Give them 15 minutes to do this.
Ask for what people did to clean the data. As they bring up different points you can
refer to them in the 02-common-mistakes.md file, or expand a bit on the point they brought up.
If you are just teaching the lesson, it would be good to familiarize yourself with
the set of mistakes in 02-common-mistakes. All these mistakes are present in the messy
dataset.
If you get a response where they’ve fixed the date, you can pause and go to the
03-dates-as-data.md lesson. Or you can say you’ll come back to dates at the end.
There’s an exercise in that file about how to change the
date into three columns using Excel’s built in MONTH, DAY, YEAR functions. Have them
run through that exercise.
Do the exercise and make the point about dates either in reponse to a learner bringing
up date as an issue during the responses, or at the end of the response time.
This is mainly here as a reference if people have questions about different file formats.

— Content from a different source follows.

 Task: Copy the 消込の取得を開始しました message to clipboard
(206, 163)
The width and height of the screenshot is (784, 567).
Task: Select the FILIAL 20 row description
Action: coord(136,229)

You don’t need to go through this.
Concluding points
Now your data is organized so that a computer can read and understand it. This
let’s you use the full power of the computer for your analyses as we’ll see in the
rest of the workshop.
While your data is now neatly organized, it still might have errors or missing data
or other problems. It’s like you put all your data in the right drawers, but the
drawers might still be messy. The next lesson is going to teach you OpenRefine which
is great for data cleaning and for some of the quality control that we touched on
in this lesson. It also has the advantage that it automatically keeps track of the
steps you take.
Potential issues
Excel looks and acts different on different OSes
The main challenge with this lesson is that Excel looks very different and how you
do things is even different between Mac and PC, and between different versions of
Excel. So, the presenter’s environment will only be the same as some of the learners.
We need better notes and screenshots of how things work on both Mac and PC. But we
likely won’t be able to cover all the different versions of Excel.
If you have a helper who has experience with the other OS than you, it would be good
to prep them to help with this lesson and tell how people to do things in the other OS.
People are not interactive or responsive on the Exercise
This lesson depends on people working on the exercise and responding with things
that are fixed. If your audience is reluctant to participate, start out with
some things on your own, or ask a helper for their answers. This generally gets
even a reluctant audience started.